Un grain de folie dans cette matinée sainte-annienne… je me suis offert le plus beau bouquet de ma vie. Il est d’une beauté curieuse voire furieuse. Je ne veux pas associer les fleurs à la souffrance. Combien de bouquets ai-je reçus quand je t’ai perdue. Je ne pouvais plus les voir, il s’associaient à trop de souffrances. Les fleurs à Sainte-Anne, que ce soient celles que je m’offre ou celles qui se nichent dans le jardin, font affleurer en moi un soupçon de satisfaction. Je crois que bientôt elles feront fleurir en moi des nano-instants de joie. Si je m’autorise à accepter de vivre avec ta perte.

Sainte-Anne avait des airs de retrouvailles aujourd’hui, elles ont été plus chaleureuses et légères que ce que j’appréhendais.

Le soleil n’a pointé son nez que tard dans le journée mais l’air ambiant était doux. Douceur, je me coucherai sous le signe de la douceur. Elles savent pourquoi. Une chauve-souris s’afole dans ce déjà début de nuit. Elle trace des lignes désordonnées dans le ciel moutonneux qui n’a pas encore enfilé sa cape de nuit.

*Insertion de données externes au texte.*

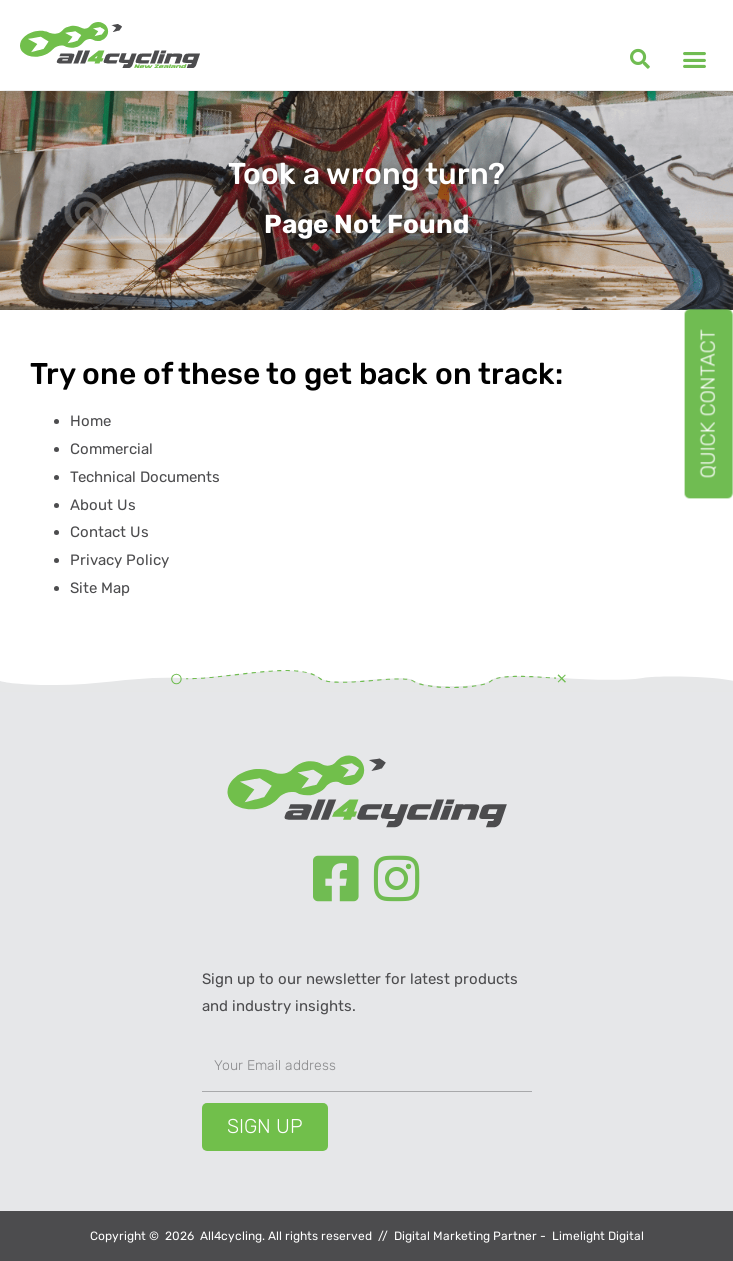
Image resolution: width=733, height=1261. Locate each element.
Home (90, 421)
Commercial (111, 449)
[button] (640, 59)
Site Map (100, 588)
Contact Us (109, 532)
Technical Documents (145, 477)
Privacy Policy (119, 560)
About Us (103, 505)
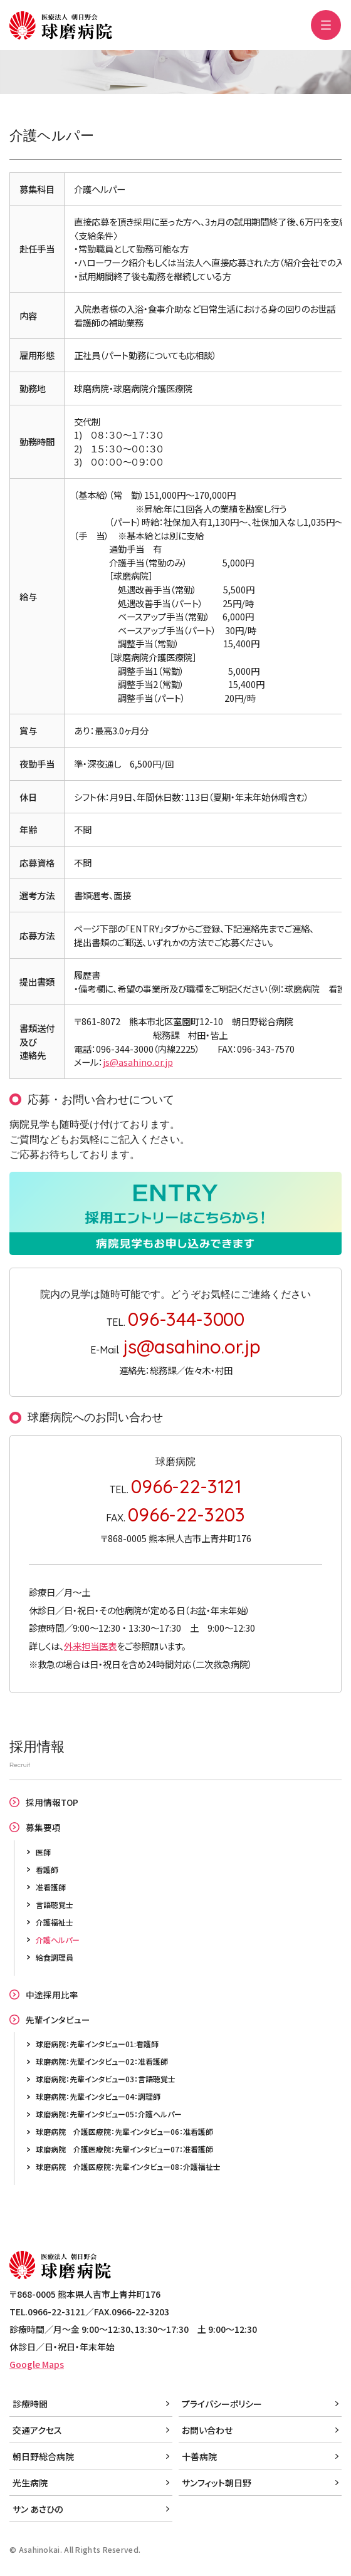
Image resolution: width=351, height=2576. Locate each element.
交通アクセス (37, 2430)
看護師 (47, 1869)
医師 (43, 1852)
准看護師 (51, 1887)
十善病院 (199, 2456)
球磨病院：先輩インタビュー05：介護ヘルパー (109, 2114)
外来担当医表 (90, 1645)
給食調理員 (54, 1957)
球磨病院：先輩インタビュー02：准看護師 (102, 2061)
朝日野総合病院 (43, 2456)
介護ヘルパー (58, 1939)
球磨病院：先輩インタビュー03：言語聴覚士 (106, 2078)
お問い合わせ (207, 2430)
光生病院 (30, 2482)
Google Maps (36, 2364)
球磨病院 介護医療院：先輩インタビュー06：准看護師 (124, 2131)
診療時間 (30, 2403)
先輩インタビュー (58, 2019)
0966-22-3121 (186, 1486)
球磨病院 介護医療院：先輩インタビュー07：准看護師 (124, 2149)
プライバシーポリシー (222, 2403)
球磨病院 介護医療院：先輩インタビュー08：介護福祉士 (128, 2166)
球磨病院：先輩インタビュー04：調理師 (98, 2096)
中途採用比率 (52, 1994)
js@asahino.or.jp (138, 1061)
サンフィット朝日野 (216, 2482)
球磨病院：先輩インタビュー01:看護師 (97, 2043)
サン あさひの (38, 2509)
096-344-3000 (186, 1318)
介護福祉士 (54, 1922)
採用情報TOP (52, 1802)
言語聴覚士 (54, 1904)
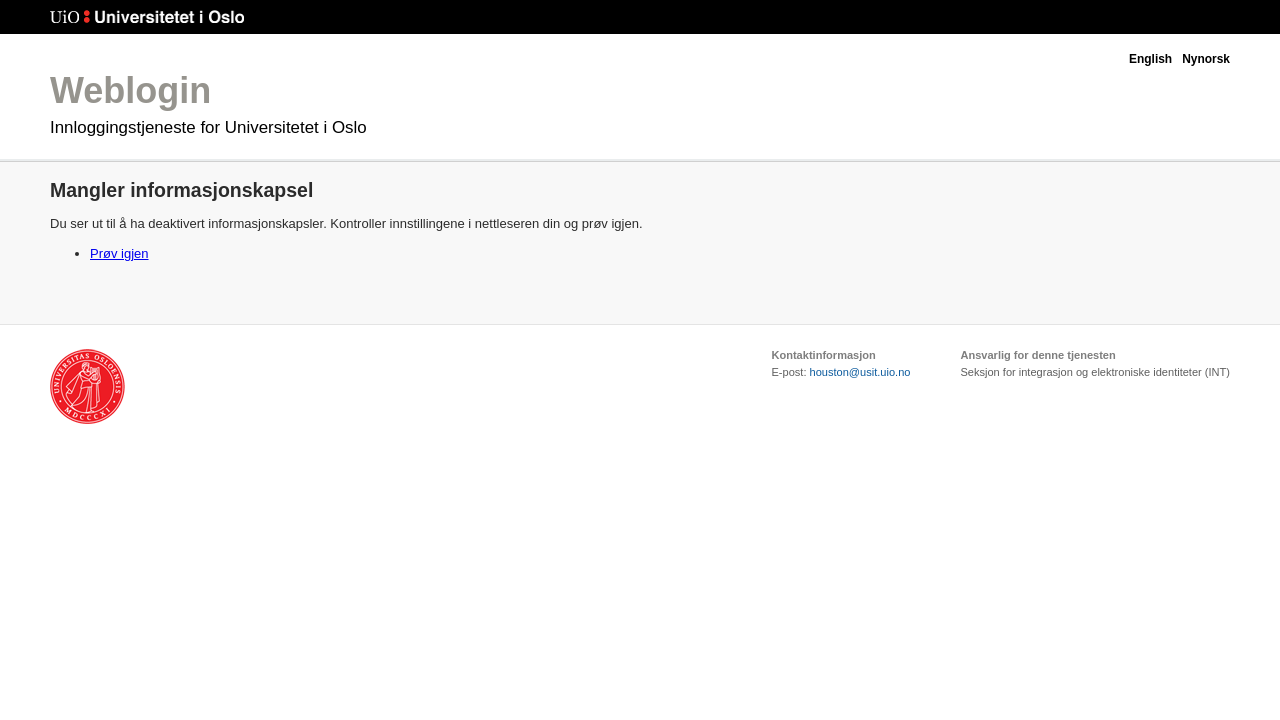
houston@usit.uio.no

Avant de reprendre mes esprits, car je n’en voulais plus sur le moment et n’en sentais pas la nécessité, j’ai appelé ton papa pour lui annoncer la bonne nouvelle qu’il avait si bien pressentie. Je craignais néanmoins sa réaction. Cette réaction, elle n’est pas montée tout de suite à la surface. Elle touchait plus à la forme qu’au fond. Dans l’instant de non-surprise, il a été assez monocorde dans l’expression de la joie. C’est bien plus tard que j’ai appris pourquoi. Pour ma part, j’étais toujours aussi scotchée et euphorique. J’avais besoin d’en parler pour assimiler cette nouvelle, pour la digérer et pouvoir laisser libre cours à ma joie. Alors j’ai appelé une amie, une sœur de cœur, et nous avons mêlé nos larmes à travers les combinés., Ensuite, et bien je me suis dépêchée de rassembler mon barda pour aller rejoindre ton père Gare Saint-Lazare pour gagner le bord de mer.

Sainte-Anne s’endimanche dans un caquetage qui me brise l’esprit et les nerfs. Cette journée est sous le signe de la logorrhée verbale. Comment la retenir, comment la tarir ? Étreindre le silence qui se glisse dans l’arythmie orale pour ne plus entendre que mon oreille intérieure. Je pourrais déchirer le bruit produit par ces bouches de mes dents et ongles. Je pourrais mourir de ne plus supporter d’entendre ce rien, ce cru, cette cruauté.

Je ne sais pas si comprendre suffit à accepter. Est-ce qu’accepter, se résigner, ce n’est pas aussi se soumettre, s’avouer vaincu ? Toutes ces questions qui virevoltent dans ma tête chercheuse de sens. Seuls les sens et choses simples parviennent ponctuellement à suspendre le fil alambiqué des pensées. Une pâtisserie fine sur un banc du Montsouris avec le son de voix étrangères et les paroles des proches, quelques fleurs en corolle autour du pied des arbres, un joli petit rire de connivence. Voilà ma récolte de cet après-midi. Dimanche touche à sa fin et lundi revient. Cela fait trois semaines maintenant qu’un autre moi en cette vie a commencé. Je ne pleure plus quand je pense à toi et suis plus sourde à la douleur. Mais les bruits du dehors et toutes les activités multipliées des gens m’épuisent encore tant, ils me font violence. Je les laisse glisser sur moi de toutes mes forces. Il ne faut pas qu’ils entrent, ils m’anéantiraient. Et de néant je suis encore trop pleine. Tout se calme à cette heure autour de moi et cette petite voix qui pourrait être celle du jardin, c’est du repos.